Pixel coordinate grounding data:
◇ ◇ ◇

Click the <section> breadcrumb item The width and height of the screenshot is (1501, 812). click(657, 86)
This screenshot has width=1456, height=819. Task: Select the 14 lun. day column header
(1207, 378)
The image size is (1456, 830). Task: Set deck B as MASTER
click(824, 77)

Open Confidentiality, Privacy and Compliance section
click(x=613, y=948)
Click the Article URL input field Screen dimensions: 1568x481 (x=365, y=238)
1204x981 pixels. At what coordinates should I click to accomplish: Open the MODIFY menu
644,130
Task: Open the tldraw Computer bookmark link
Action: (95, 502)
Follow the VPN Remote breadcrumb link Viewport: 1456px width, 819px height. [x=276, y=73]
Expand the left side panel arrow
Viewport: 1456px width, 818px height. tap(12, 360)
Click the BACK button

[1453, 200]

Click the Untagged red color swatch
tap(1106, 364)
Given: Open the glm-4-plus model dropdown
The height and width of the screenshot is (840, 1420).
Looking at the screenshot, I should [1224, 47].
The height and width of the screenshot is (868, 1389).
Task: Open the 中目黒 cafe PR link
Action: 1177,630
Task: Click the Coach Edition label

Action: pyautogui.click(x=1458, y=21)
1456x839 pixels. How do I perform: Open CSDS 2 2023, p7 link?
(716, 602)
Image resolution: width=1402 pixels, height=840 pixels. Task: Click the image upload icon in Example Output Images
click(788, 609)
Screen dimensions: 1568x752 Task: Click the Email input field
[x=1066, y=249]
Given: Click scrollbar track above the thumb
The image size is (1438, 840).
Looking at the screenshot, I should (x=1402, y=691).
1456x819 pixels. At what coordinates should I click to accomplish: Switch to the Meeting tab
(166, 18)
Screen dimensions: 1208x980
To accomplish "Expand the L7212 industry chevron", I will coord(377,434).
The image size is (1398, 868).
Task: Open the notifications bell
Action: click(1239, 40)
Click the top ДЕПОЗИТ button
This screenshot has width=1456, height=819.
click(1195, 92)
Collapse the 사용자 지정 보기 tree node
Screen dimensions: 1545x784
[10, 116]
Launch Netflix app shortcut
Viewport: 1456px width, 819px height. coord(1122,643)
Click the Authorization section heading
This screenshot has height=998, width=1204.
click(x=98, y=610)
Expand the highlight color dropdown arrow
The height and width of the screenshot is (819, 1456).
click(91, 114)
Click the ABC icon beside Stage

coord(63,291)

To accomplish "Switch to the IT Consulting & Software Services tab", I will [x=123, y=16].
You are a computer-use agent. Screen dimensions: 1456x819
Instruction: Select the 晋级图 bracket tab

◇ ◇ ◇

Activity:
All lines above from the one holding "The image size is (1438, 840)." to the one holding "Click the top ДЕПОЗИТ button", inclusive, are to be copied exactly; no other line is wanted.

Exercise solution:
The image size is (1438, 840).
Looking at the screenshot, I should (x=1402, y=691).
1456x819 pixels. At what coordinates should I click to accomplish: Switch to the Meeting tab
(166, 18)
Screen dimensions: 1208x980
To accomplish "Expand the L7212 industry chevron", I will coord(377,434).
The image size is (1398, 868).
Task: Open the notifications bell
Action: click(1239, 40)
Click the top ДЕПОЗИТ button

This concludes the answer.